%%

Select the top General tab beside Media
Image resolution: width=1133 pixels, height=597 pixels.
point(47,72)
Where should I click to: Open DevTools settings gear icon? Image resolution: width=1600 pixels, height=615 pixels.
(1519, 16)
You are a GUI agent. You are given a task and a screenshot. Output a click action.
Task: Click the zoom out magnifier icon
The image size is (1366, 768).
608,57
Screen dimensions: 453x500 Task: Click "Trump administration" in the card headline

%%
%%

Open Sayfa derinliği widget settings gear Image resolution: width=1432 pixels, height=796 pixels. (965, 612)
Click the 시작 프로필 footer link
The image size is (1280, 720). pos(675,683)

%%

### [WORK REQUEST]
The required output is every line above from the one with "Select the top General tab beside Media" down to the one with "Task: Click the zoom out magnifier icon", restated word for word, ends included.

### [RESULT OF THE TASK]
Select the top General tab beside Media
Image resolution: width=1133 pixels, height=597 pixels.
point(47,72)
Where should I click to: Open DevTools settings gear icon? Image resolution: width=1600 pixels, height=615 pixels.
(1519, 16)
You are a GUI agent. You are given a task and a screenshot. Output a click action.
Task: Click the zoom out magnifier icon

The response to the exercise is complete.